# Critters



## ETSRRCo (Aug 19, 2008)

Im looking for a cheap critter. I used to have one but cant for the life of me remember who made it. It was a little 4 wheel job. It was yellow and I remember that the headlight mounted to the exhuast stack. It was a cheap little thing looked kinda like a small plymouth. Any help?


----------



## vsmith (Jan 2, 2008)

Thats an MDC Big Hustler and I just happen to havetwo for sale in the Classifieds 

Kit version new in box: http://www.mylargescale.com/Shopping/Classifieds/tabid/61/agentType/View/PropertyID/361/Default.aspx

Centercab bash: http://www.mylargescale.com/Shopping/Classifieds/tabid/61/agentType/View/PropertyID/357/Default.aspx

This is a built up one:


----------



## ETSRRCo (Aug 19, 2008)

THATS IT!


----------



## ETSRRCo (Aug 19, 2008)

Now my next question. Do you think there is enough room to RC that?


----------



## altterrain (Jan 2, 2008)

Stan Cedarleaf did one awhile back. You might find the thread in a search of the modeling section. He put the sound and RC in a small trailer car. 

-Brian


----------



## altterrain (Jan 2, 2008)

Found it - http://www.mylargescale.com/Community/Forums/tabid/56/forumid/8/tpage/1/view/topic/postid/12055/Default.aspx#12055


----------



## Del Tapparo (Jan 4, 2008)

Posted By ETSRRCo on 04/16/2009 9:14 AM
Now my next question. Do you think there is enough room to RC that?

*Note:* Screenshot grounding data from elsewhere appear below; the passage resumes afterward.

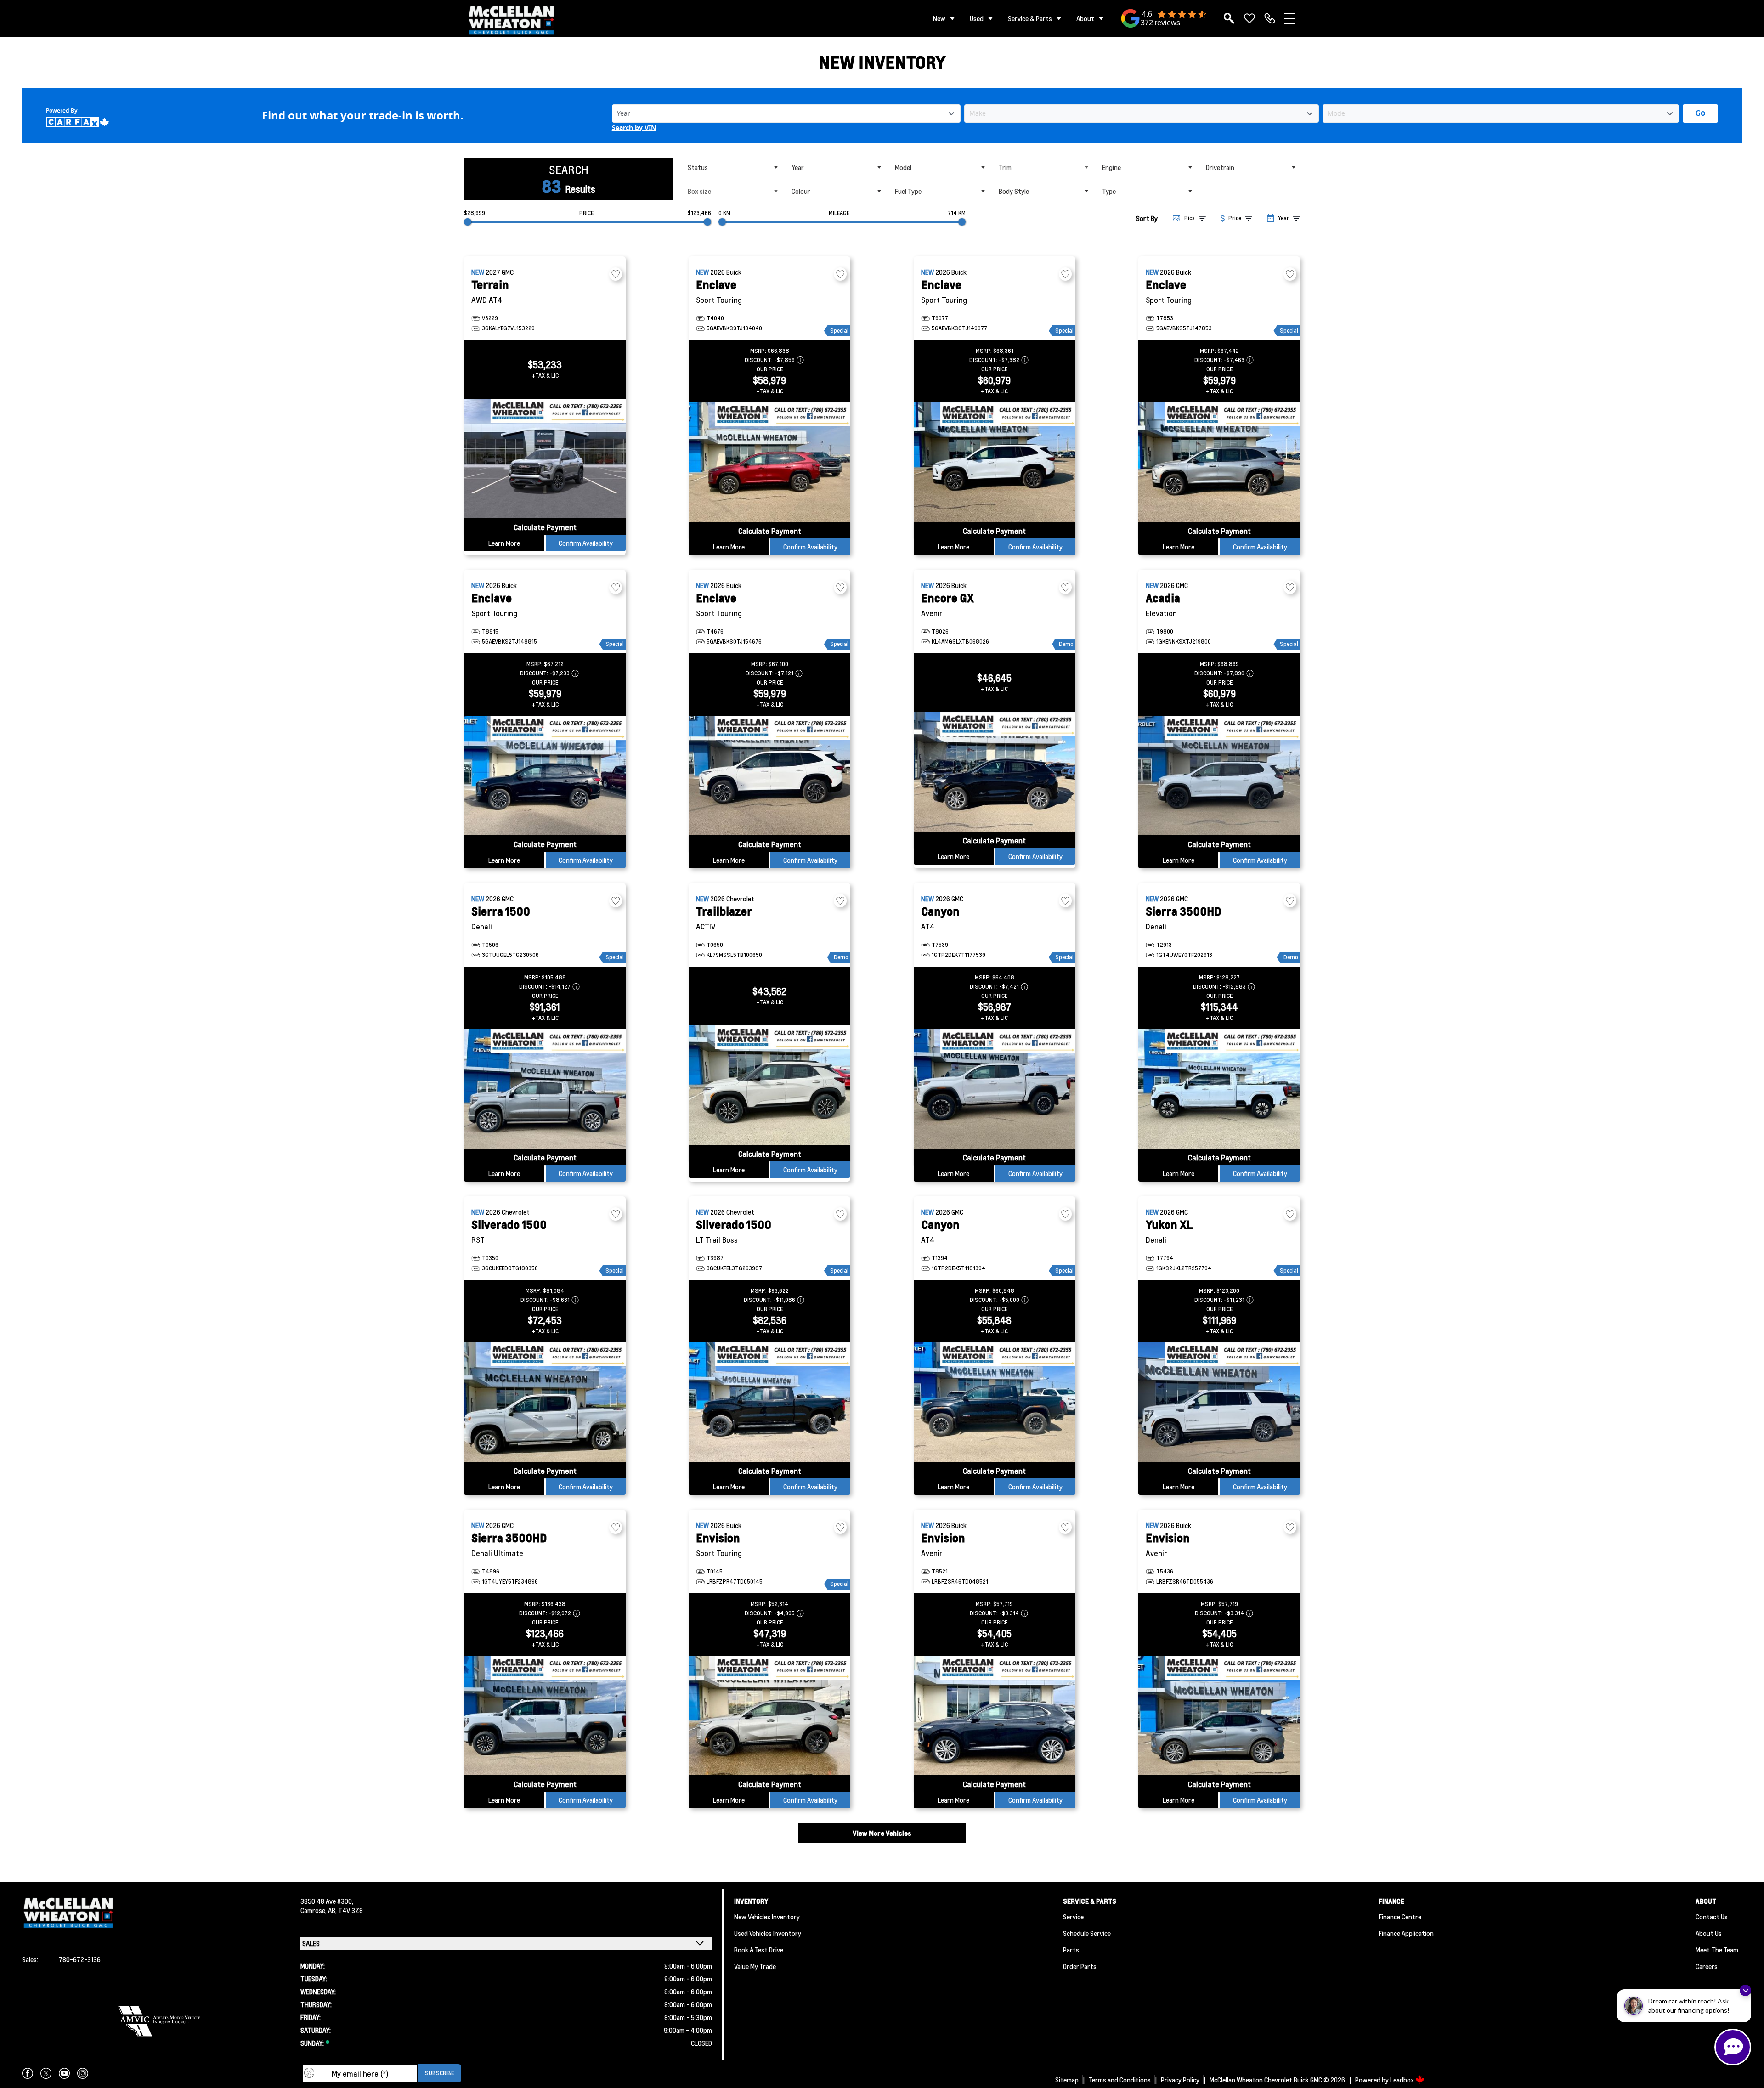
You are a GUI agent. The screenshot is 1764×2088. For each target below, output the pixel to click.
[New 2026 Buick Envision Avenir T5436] (1219, 1715)
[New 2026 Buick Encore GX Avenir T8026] (994, 772)
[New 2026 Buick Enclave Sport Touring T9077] (994, 462)
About (1085, 18)
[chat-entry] (1732, 2047)
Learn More (504, 543)
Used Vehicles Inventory (767, 1933)
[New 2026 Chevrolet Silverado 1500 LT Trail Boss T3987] (769, 1402)
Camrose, (314, 1910)
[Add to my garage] (615, 274)
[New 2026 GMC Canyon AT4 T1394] (994, 1402)
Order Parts (1080, 1966)
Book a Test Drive (758, 1950)
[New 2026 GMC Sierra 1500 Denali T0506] (545, 1089)
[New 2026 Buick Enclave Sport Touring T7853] (1219, 462)
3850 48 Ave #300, (326, 1901)
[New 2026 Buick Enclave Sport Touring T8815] (545, 775)
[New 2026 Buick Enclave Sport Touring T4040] (769, 462)
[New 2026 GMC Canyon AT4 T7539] (994, 1089)
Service (1073, 1917)
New (939, 18)
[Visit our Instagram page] (82, 2073)
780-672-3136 (80, 1959)
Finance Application (1406, 1933)
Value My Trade (755, 1966)
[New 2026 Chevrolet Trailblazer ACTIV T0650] (769, 1085)
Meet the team (1717, 1950)
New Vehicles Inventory (767, 1917)
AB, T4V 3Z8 (345, 1910)
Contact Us (1712, 1917)
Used (977, 18)
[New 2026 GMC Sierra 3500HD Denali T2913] (1219, 1089)
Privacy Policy (1180, 2080)
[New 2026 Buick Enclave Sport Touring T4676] (769, 775)
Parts (1071, 1950)
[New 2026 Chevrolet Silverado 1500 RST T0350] (545, 1402)
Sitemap (1067, 2080)
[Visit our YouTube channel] (64, 2073)
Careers (1707, 1966)
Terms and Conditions (1120, 2080)
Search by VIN (634, 128)
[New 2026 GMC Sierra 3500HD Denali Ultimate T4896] (545, 1715)
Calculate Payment (545, 527)
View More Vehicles (882, 1833)
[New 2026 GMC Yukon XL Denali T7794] (1219, 1402)
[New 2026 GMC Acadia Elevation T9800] (1219, 775)
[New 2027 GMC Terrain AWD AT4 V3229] (545, 458)
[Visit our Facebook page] (27, 2073)
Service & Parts (1030, 18)
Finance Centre (1400, 1917)
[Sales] (1269, 18)
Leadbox (1402, 2080)
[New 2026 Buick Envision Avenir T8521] (994, 1715)
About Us (1709, 1933)
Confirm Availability (586, 543)
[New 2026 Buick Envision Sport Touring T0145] (769, 1715)
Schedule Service (1087, 1933)
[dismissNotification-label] (1745, 1990)
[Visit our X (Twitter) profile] (45, 2073)
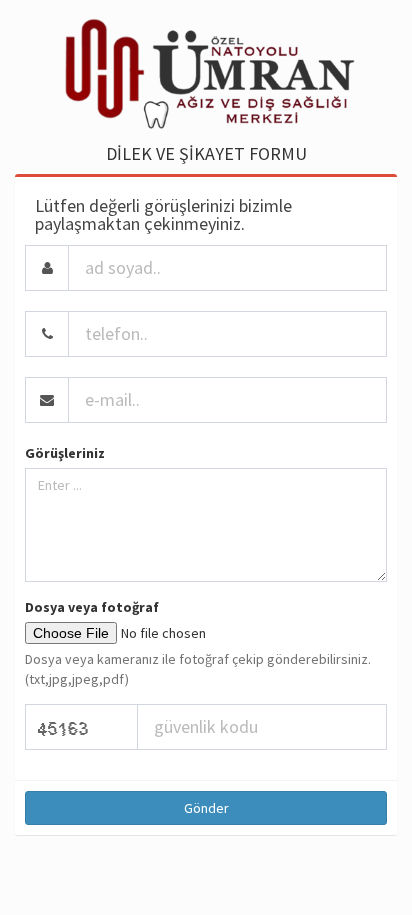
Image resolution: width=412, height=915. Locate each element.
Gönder (206, 808)
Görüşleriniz (65, 453)
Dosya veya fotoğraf (92, 607)
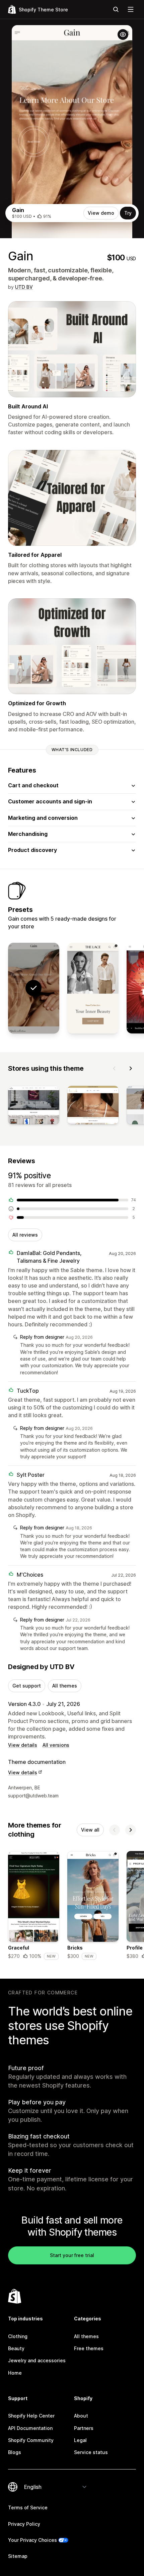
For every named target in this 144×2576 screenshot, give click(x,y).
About (81, 2416)
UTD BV (24, 287)
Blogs (14, 2452)
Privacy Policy (24, 2524)
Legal (80, 2440)
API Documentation (30, 2428)
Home (15, 2373)
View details (22, 1745)
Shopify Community (31, 2440)
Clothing (17, 2336)
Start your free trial (72, 2255)
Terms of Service (28, 2507)
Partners (83, 2428)
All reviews (25, 1235)
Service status (91, 2452)
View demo (101, 213)
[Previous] (114, 1068)
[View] (33, 1106)
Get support (26, 1686)
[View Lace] (93, 988)
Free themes (88, 2348)
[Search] (116, 9)
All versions (56, 1745)
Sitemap (17, 2556)
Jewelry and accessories (37, 2360)
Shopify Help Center (31, 2416)
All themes (64, 1686)
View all (90, 1830)
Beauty (16, 2348)
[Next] (130, 1068)
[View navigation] (130, 9)
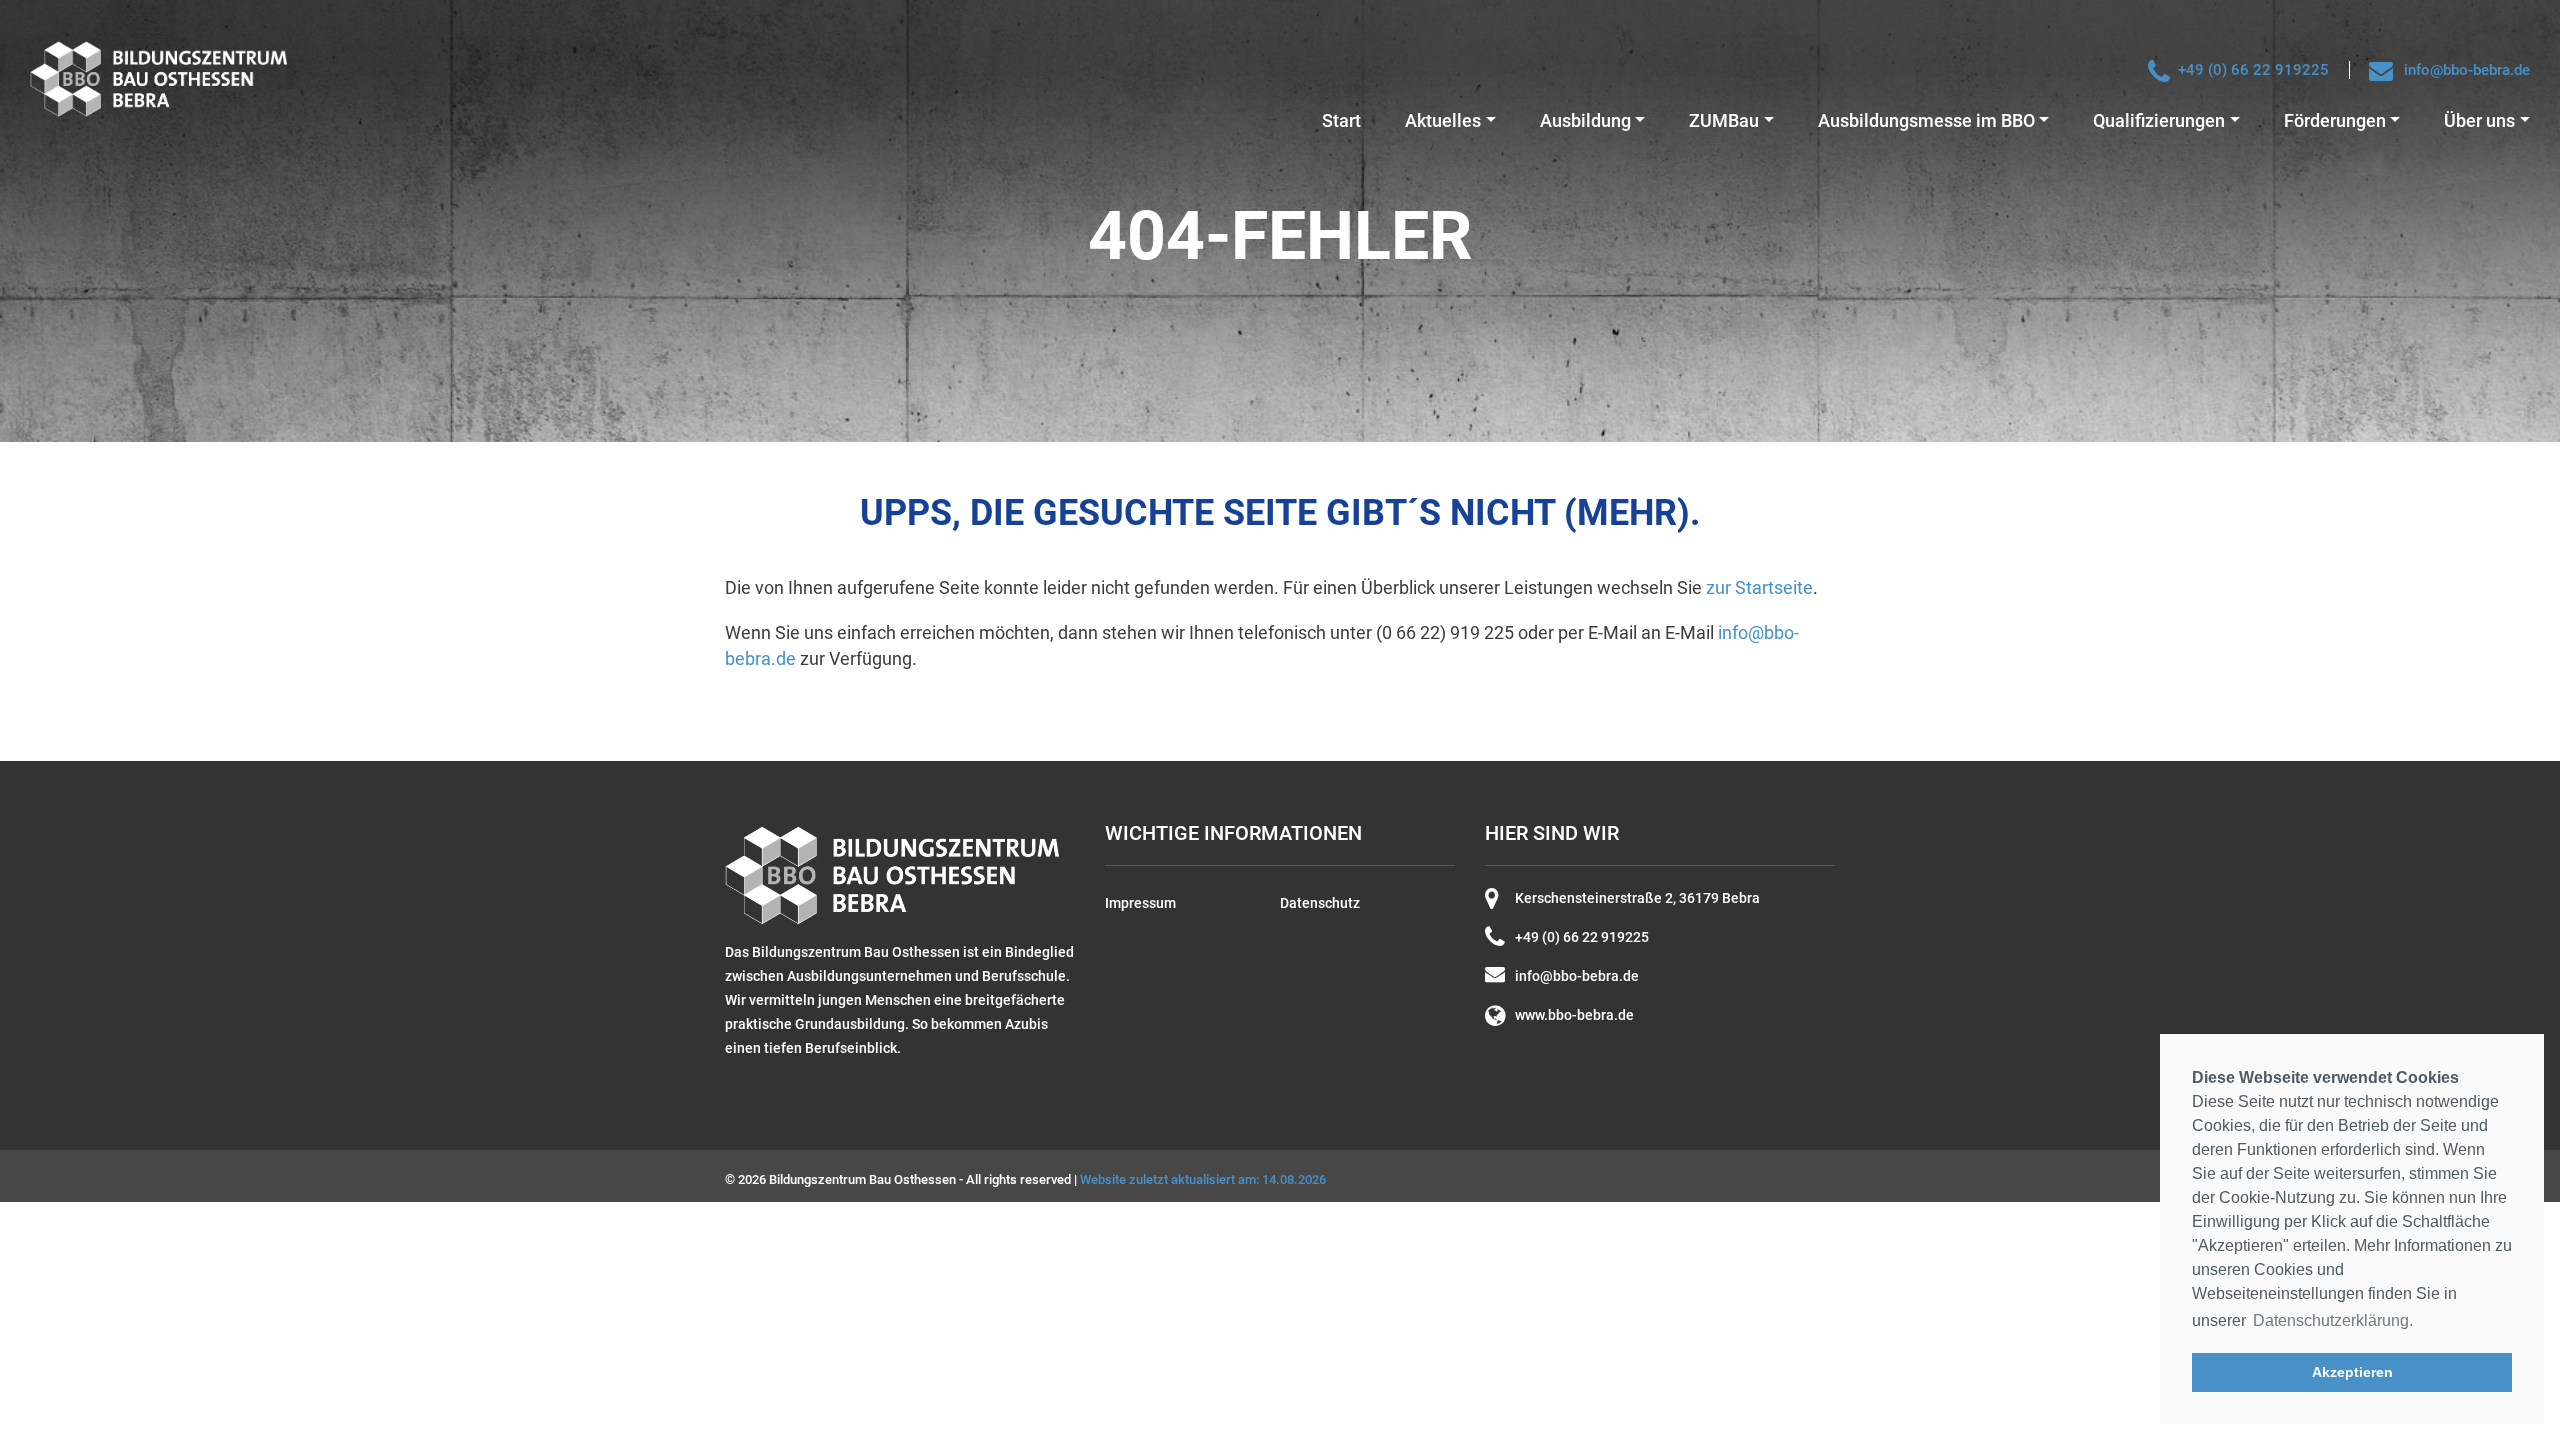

If you can get the batteries under the hood, you could install a "Simple Critter Control" in the roof.


----------



## c nelson (Dec 18, 2008)

Posted By ETSRRCo on 04/16/2009 9:14 AM
Now my next question. Do you think there is enough room to RC that?

just like Jello, there's always room for RC!...it's the batteries that get in the way!


----------